Syrian human rights lawyer Razan Zaitouneh, who was present in Eastern Ghouta, stated, "Hours [after the shelling], we started to visit the medical points in Ghouta to where injured were removed, and we couldn't believe our eyes. I haven't seen such death in my whole life. People were lying on the ground in hallways, on roadsides, in hundreds." Several medics working in Ghouta reported the administration of large quantities of atropine, a common antidote for nerve agent toxicity, to treat victims.
Doctors Without Borders said the three hospitals it supports in Eastern Ghouta reported receiving roughly 3,600 patients with "neurotoxic symptoms" over less than three hours during the early morning of 21 August. Of those, 355 died. The Local Coordination Committees of Syria claimed that of the 1,338 victims, 1,000 were in Zamalka, of which 600 bodies were transferred to medical points in other towns and 400 remained at a Zamalka medical center. Some of the fatalities were rebel fighters. The deadliness of the attack is believed to have been increased due to civilians reacting to the chemical attack as if it was typical government bombardment. For conventional artillery and rocket attacks, residents usually went to the basements of buildings, where in this case the heavier-than-air sarin sank into these below-ground, poorly ventilated areas. Some of the victims died while sleeping.

■ ■ ■

> Set of tasks
1. From the passage on the Eastern Ghouta chemical attack, list every count of people or bodies that is written as a numeral, together with what each count refers to.
2. Continue the passage on the Eastern Ghouta chemical attack from its last sentence.

■ ■ ■

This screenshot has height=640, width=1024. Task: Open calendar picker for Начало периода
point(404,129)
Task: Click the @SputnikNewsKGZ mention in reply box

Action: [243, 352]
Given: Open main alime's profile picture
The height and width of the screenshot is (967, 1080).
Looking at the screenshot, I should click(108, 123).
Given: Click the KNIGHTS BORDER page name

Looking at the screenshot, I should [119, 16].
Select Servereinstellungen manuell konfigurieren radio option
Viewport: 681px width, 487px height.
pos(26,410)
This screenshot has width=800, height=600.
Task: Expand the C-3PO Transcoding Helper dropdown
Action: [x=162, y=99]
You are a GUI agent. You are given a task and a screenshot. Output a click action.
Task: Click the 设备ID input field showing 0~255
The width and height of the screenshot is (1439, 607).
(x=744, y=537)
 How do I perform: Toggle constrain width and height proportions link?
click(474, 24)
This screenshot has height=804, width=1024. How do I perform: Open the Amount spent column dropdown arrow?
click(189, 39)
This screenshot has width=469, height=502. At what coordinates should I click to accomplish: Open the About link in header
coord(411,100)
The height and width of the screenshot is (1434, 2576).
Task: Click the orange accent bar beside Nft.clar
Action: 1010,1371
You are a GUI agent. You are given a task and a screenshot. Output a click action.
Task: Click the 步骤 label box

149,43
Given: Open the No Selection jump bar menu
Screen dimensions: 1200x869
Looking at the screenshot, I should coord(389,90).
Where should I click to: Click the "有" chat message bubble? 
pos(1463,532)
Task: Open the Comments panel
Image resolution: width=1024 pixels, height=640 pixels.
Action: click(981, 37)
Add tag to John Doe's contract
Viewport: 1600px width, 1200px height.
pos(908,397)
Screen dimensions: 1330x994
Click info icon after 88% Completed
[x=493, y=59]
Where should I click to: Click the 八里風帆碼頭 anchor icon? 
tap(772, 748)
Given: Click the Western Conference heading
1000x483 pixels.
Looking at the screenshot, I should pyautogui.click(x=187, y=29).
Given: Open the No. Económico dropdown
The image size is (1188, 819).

■ ■ ■

> Task-by-task results
1.
- 3,600: patients with "neurotoxic symptoms" received by the three hospitals that Doctors Without Borders supports
- 355: those patients who died
- 1,338: victims claimed by the Local Coordination Committees of Syria
- 1,000: those victims who were in Zamalka
- 600: bodies transferred from Zamalka to medical points in other towns
- 400: bodies that remained at a Zamalka medical center

2.
Abu Omar of the Free Syrian Army told The Guardian that the rockets involved in the attack were unusual because "you could hear the sound of the rocket in the air but you could not hear any sound of explosion" and no obvious damage to buildings occurred. Human Rights Watch's witnesses reported "symptoms and delivery methods consistent with the use of chemical nerve agents." Activists and local residents contacted by The Guardian said that "the remains of 20 rockets [thought to have been carrying neurotoxic gas] were found in the affected areas. Many [remained] mostly intact, suggesting that they did not detonate on impact and potentially dispersed gas before hitting the ground."
Doctors Without Borders also reported seeing a "large number of victims arriving with symptoms including convulsions, excessive saliva, pinpoint pupils, blurred vision and respiratory distress." Symptoms reported by Ghouta residents and doctors to Human Rights Watch included "suffocation, muscle spasms and frothing at the mouth."
Witness statements to The Guardian about symptoms included "people who were sleeping in their homes [who] died in their beds," headaches and nausea, "foam coming out of [victims'] mouths and noses," a "smell something like vinegar and rotten eggs," suffocation, "bodies [that] were turning blue," a "smell like cooking gas" and redness and itching of the eyes. Richard Spencer of The Telegraph summarised witness statements, stating, "The poison ... may have killed hundreds, but it has left twitching, fainting, confused but compelling survivors."
On 22 August, the Center for Documentation of Violations in Syria published numerous testimonies. It summarised doctors' and paramedics' descriptions of the symptoms as "vomiting, foamy salivation, severe agitation, [pinpoint] pupils, redness of the eyes, dyspnea, neurological convulsions, respiratory and heart failure, blood out of the nose and mouth and, in some cases, hallucinations and memory loss".
Dr. Amesh Adalja, a senior associate for the Center for Biosecurity at the University of Pittsburgh Medical Center, said the reported symptoms are a textbook case of nerve-agent poisoning.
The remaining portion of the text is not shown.